Gdf6 noncoding evolutionarily conserved regions (ECRs) with mammal/fish conservation, and flanking genes in fish and mammals. A. Inter-fish comparison of zebrafish, medaka and Fugu radar loci, showing arrangement of fish/mammal ECRs and flanking genes (not to scale). There are 5 noncoding ECRs with mammal/fish conservation dispersed throughout the vertebrate Gdf6 locus as identified by Pipmaker alignments to zebrafish BAC CH211-216g21. Two of these conserved elements are located within the radar intron while the other 3 are 3′ of the radar transcriptional start site. The zebrafish/human ECR alignments ranged in size from 109 bp to 227 bp (see Table 1). B: ECRs 1–5 and flanking genes near mouse and human Gdf6. C: Comparison of gene order in zebrafish and medaka gdf6b regions, and a segment of human 8q23. The zebrafish map is truncated at left due to a scaffold break (not shown). The fish eny2 and trhr paralogs are given suffixes –a and –b in accordance with their linkage to gdf6a or gdf6b.

Figure 4

ECR5 is highly conserved amongst vertebrates. A University of California Santa Cruz Genome Browser (Kent et al., 2002) screenshot illustrating the cross species conservation pertaining to the 312 bp in size radar ECR5 (red) in the zebrafish. The 312 bp sequnce contains most of a conservation block evident by the PhastCons Track (blue), which denotes regions with statistically significant conservation based (Siepel et al., 2005).
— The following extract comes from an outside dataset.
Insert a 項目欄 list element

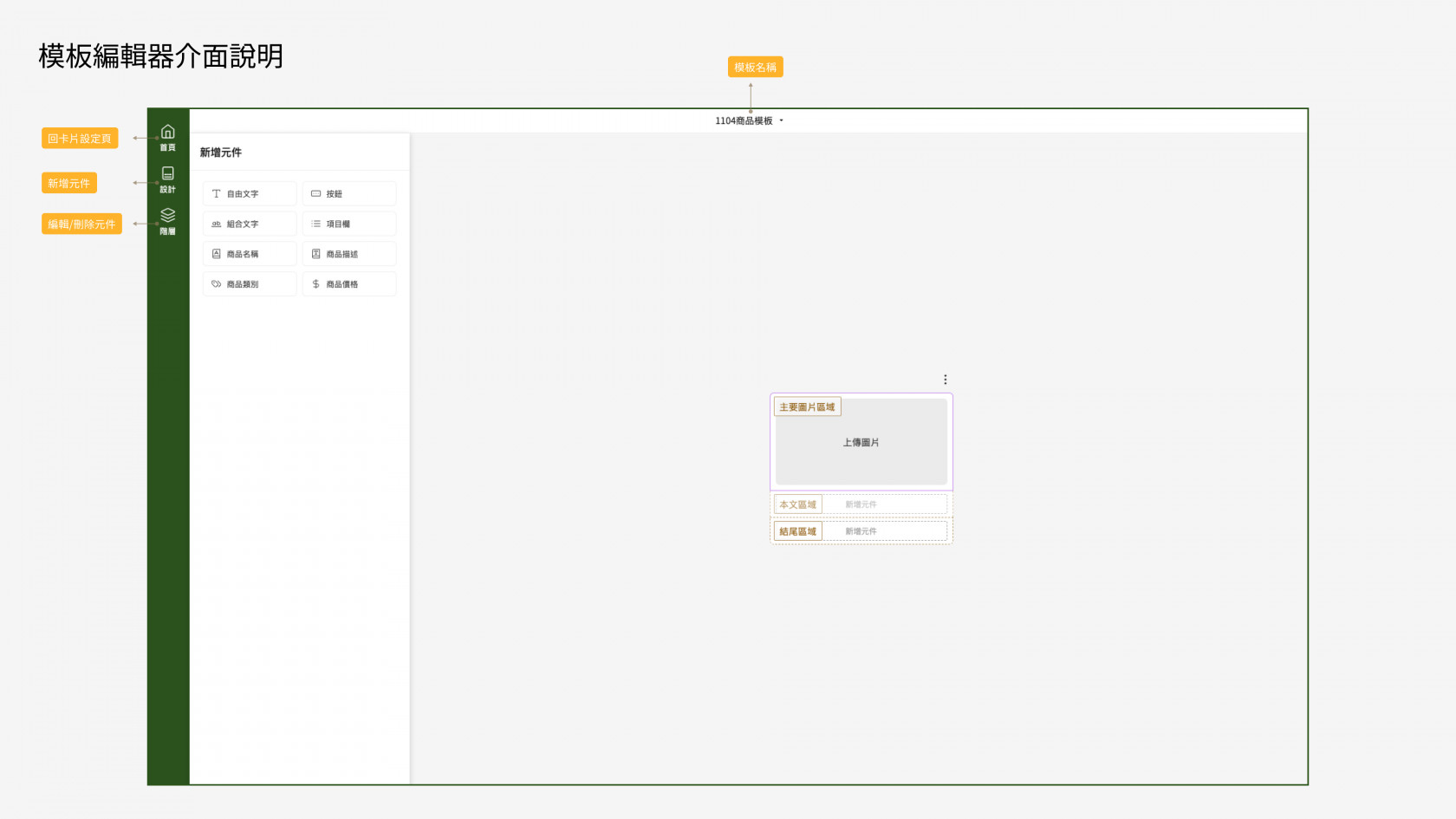[348, 224]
There are high levels of sequence conservation among fishes (zebrafish, fugu, tetraodon), the frog (Xenopus tropicalis), and mammals (opossum, mouse, human). (green).

Figure 5

ECR5 drives transgene expression in a subset of the pharyngeal arches in context of the minimal cFOS promoter. A. Lateral brightfield image of ECR5 transgenic zebrafish larva at 4 days post fertilization (dpf). B. Fluorescent image of ECR5 transgenic at 4dpf showing transgene expression in a subset of the pharyngeal arches. The faint line of signal dorsal to the arches was due to autofluorescence and not transgene expression, as revealed by staining with anti-GFP antibody (not shown). C. Overlay of brightfield and fluorescent ECR5 transgene expression. D. Ventral view of ECR5 transgene expression (green). Anterior is at top right. Wheat germ agglutinin labeling of cartilage (red) shows that transgene expression does not overlap with mature cartilage of the flanking ceratohyals. E. Immunohistochemistry for GFP on a ECR5 transgenic 4dpf embryo sagittal section shows that transgene (brown) is not expressed in internal chondrocytes within cartilage elements but is restricted to perichondrium and cells between elements. Abbreviations: e, eye; m, mouth; h, heart; ch, ceratohyal cb1, ceratobranchial 1.

Figure 6

Deletion analysis identified a subregion necessary for ECR5 transgene expression in the zebrafish. Four 78 bp deletions were engineered into the 312 bp ECR5 construct and analyzed for transgene expression in stable transgenics. This result suggests that Deletion B contains an element(s) required for transgene expression. Numbers of lines with GFP expression in pharyngeal arches, relative to total numbers of transgenic lines analyzed for each construct are shown at right.

Figure 7

ClustalW alignment of deletion B region illustrating conservation. The region within deletion B is highly conserved amongst vertebrates. Consensus bases are shaded gray. In silico analysis using TRANSFAC Match analysis identified putative binding sites (bars) for selected transcription factors previously reported to have roles in pharyngeal arch cartilage formation.